The present investigation aimed to characterize the effect of a short-time treatment with a new thiazolidinedione (TZD) derivative, GQ-130, on metabolic alterations in rats fed a high-fat diet (HFD). We investigated whether metabolic alterations induced by GQ-130 were mediated though a mechanism that involves PPARß/δ transactivation. Potential binding and transactivation of PPARα, PPARß/δ or PPARγ by GQ-130 were examined through cell transactivation, 8-anilino-1-naphthalenesulfonic acid (ANS) fluorescence quenching assays and thermal shift assay. For in vivo experiments, male 8-week-old Wistar rats were divided into three groups fed for 6 weeks with (a) a standard rat chow (14% fat) (control group), (b) a HFD (57.8% fat) alone (HFD group), or (c) a HFD associated with an oral treatment with GQ-130 (10 mg/kg/d) during the last week (HFD-GQ group). In 293T cells, unlike rosiglitazone, GQ-130 did not cause significant transactivation of PPARγ but was able to activate PPARß/δ by 153.9 folds in comparison with control values (DMSO).
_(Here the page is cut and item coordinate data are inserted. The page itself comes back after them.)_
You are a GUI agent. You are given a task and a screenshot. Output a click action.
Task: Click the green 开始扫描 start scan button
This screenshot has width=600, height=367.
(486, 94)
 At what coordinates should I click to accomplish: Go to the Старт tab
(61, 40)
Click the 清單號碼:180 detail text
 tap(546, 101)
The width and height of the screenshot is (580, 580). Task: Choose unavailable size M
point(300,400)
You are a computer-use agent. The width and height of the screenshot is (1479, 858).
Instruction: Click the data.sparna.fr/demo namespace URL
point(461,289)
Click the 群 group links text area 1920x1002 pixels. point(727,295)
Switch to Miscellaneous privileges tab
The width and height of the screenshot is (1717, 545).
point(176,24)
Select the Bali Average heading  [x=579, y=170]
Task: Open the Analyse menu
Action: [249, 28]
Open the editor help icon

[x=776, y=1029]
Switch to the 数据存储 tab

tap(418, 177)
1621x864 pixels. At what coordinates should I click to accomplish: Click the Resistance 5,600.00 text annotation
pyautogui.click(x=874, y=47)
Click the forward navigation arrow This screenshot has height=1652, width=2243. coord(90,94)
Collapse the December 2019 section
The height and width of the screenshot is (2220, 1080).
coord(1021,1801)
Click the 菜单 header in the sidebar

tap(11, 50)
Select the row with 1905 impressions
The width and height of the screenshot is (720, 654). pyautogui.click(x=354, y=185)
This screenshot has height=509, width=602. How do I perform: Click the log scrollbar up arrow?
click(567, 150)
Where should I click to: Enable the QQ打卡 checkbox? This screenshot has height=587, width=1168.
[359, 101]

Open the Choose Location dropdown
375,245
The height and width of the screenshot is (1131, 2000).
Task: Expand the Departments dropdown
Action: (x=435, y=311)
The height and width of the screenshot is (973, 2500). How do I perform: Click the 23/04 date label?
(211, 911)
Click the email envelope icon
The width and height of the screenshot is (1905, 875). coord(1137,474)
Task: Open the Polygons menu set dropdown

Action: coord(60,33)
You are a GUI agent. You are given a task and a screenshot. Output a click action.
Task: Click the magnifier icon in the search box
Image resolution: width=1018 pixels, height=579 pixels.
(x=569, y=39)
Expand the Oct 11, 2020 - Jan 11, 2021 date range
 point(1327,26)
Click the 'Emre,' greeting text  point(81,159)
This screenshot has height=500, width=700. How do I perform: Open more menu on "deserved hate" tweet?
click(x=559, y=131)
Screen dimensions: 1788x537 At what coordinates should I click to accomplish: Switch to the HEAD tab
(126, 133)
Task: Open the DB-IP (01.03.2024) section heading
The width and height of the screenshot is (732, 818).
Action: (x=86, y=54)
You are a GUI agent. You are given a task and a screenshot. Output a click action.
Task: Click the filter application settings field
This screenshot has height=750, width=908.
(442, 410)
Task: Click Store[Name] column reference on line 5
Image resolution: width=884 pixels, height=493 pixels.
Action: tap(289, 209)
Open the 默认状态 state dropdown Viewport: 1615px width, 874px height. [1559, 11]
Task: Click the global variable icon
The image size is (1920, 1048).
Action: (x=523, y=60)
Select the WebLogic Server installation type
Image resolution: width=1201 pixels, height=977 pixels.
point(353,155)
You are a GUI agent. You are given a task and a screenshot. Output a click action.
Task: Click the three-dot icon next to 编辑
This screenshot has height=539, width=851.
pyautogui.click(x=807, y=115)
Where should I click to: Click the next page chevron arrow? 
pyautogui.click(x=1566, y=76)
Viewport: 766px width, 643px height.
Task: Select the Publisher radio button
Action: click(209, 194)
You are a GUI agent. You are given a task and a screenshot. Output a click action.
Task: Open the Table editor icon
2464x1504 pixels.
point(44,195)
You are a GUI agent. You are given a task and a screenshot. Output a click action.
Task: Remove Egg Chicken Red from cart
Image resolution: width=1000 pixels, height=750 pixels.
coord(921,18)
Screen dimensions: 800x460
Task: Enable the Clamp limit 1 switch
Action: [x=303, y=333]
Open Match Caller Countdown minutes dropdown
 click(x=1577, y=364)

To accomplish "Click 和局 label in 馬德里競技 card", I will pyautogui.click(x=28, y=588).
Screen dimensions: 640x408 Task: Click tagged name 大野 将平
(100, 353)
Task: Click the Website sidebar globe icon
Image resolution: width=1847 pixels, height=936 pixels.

Surprisingly, ANS fluorescence quenching assay reveals that GQ-130 does not bind directly to PPARß/δ binding site, a finding that was further corroborated by thermal shift assay which evaluates the thermal stability of PPARß/δ in the presence of GQ-130. Compared to the control group, rats of the HFD group showed obesity, increased systolic blood pressure (SBP), insulin resistance, impaired glucose intolerance, hyperglycaemia, and dyslipidaemia. GQ-130 treatment abolished the increased SBP and improved all metabolic dysfunctions observed in the HFD group. Oral treatment with GQ-130 was effective in improving HFD-induced metabolic alterations probably through a mechanism that involves PPARß/δ activation.